David Kendall: Well, as my newly found friend Greg Alexander suggested, I might look at a book written by one of his network of professionals called “Who”. And what I’ve gotten out of that so far is to make sure that I’m approaching it like I would any of my technical people—make sure that I’m doing a full psychographic, demographic, and skills-based analysis of who is a candidate for this. The other thing I’m gonna do differently is I’m gonna stop looking outside. I’m gonna give people within the company a chance to step up because I’ve got some people who have some exciting ideas. They might not be ready yet, but that might lend itself to maybe a fractional hire that then allows the permanent hire to grow into the position. Still working on that strategy, but I’m excited about all of those approaches. 

Greg Alexander: Yeah. You know, so in my time when I was in your seat as a boutique founder, my company was called SPI, and we were hired to build sales programs. We were a consulting firm specialized in sales effectiveness. And almost always we would enter an environment like the one that you’re talking about where there have been some attempts before and it didn’t work. And they had an epiphany that they needed to hire a builder. But a builder by definition eventually works him or herself out of a job. You know, the home is built. So now you have to move on and go build another home. And then somebody moves into the home and lives in the home to use a home analogy. That’s why I think the fractional approach for the builder is such a good strategy for many of our members because they can come in and they not gonna have domain expertise in the tribal knowledge that a full-time employee would have. But what they’re bringing to the table is a set of competencies that don’t exist inside the firm. And it’s one plus one that equals three there. Not to do cliché, but it really does. And then that internal person is watching the house get built while it’s getting built.

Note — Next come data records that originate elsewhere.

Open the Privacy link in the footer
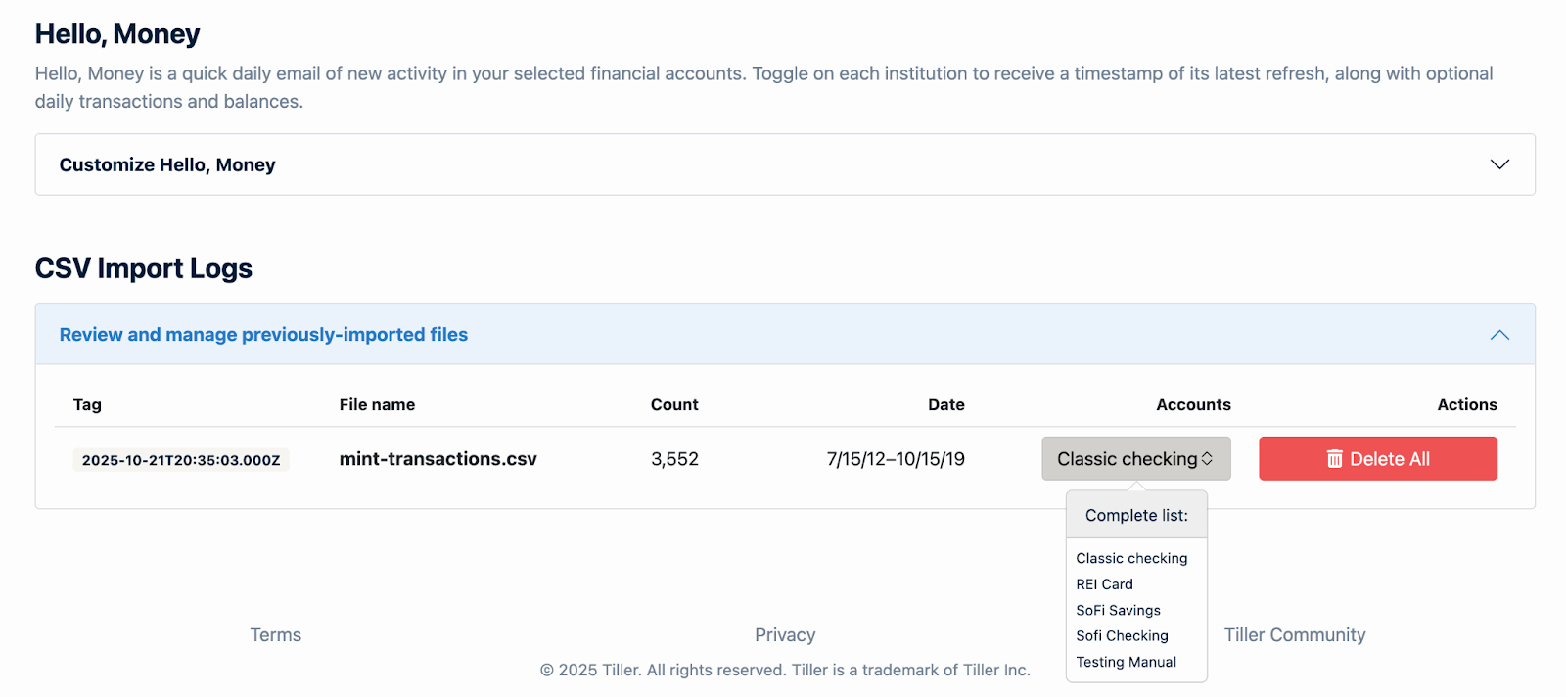Screen dimensions: 1566x697 pyautogui.click(x=785, y=635)
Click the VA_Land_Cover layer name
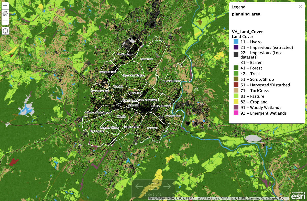The height and width of the screenshot is (201, 307). [247, 32]
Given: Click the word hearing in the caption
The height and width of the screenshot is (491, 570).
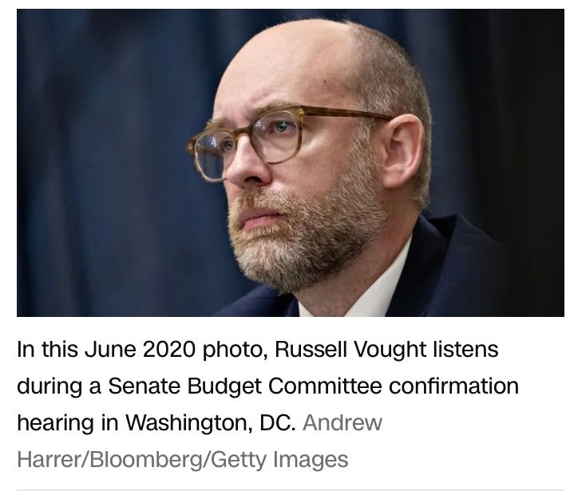Looking at the screenshot, I should (56, 423).
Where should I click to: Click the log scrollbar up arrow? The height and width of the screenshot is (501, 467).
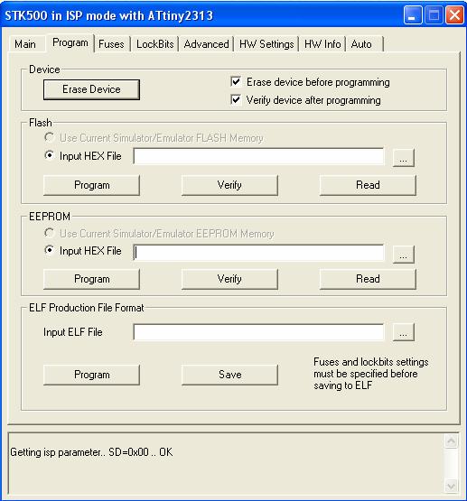[x=451, y=441]
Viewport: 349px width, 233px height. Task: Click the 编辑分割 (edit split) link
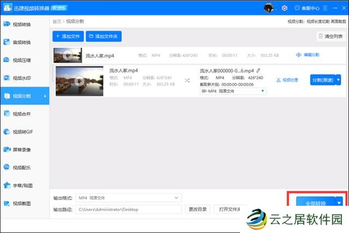308,55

So that when the keys get handed over, you don’t miss a beat because, you know, it was almost a co-creation process, a blend of external and internal, and that tends to work really well. Last piece of advice that I would offer—and then I got a couple more questions for you, David—is that it’s very rare. In fact, in my 30 years of doing this, I’ve only seen it a handful of times where one person can do both. It’s like finding a needle in the haystack. And I don’t know why that is. I’m not an organizational psychologist. I wish I could tell you why that is, but it’s very rare that they can do both. Somebody is either a creator or an operator, and the path of the highest probability of success is the founder does the creation and then hands it over to an operator and the operator runs it. It’s much more successful when it’s done that way. So my advice there just to sum that up is not to try to hire both. Okay. Let’s talk about leveraging your hiring success in other departments with this structured selection process that you just mentioned and applying it to the sales role. So, my first question would be, you know how to do this, you’ve done it successfully with other jobs. Why haven’t you done that with this job? 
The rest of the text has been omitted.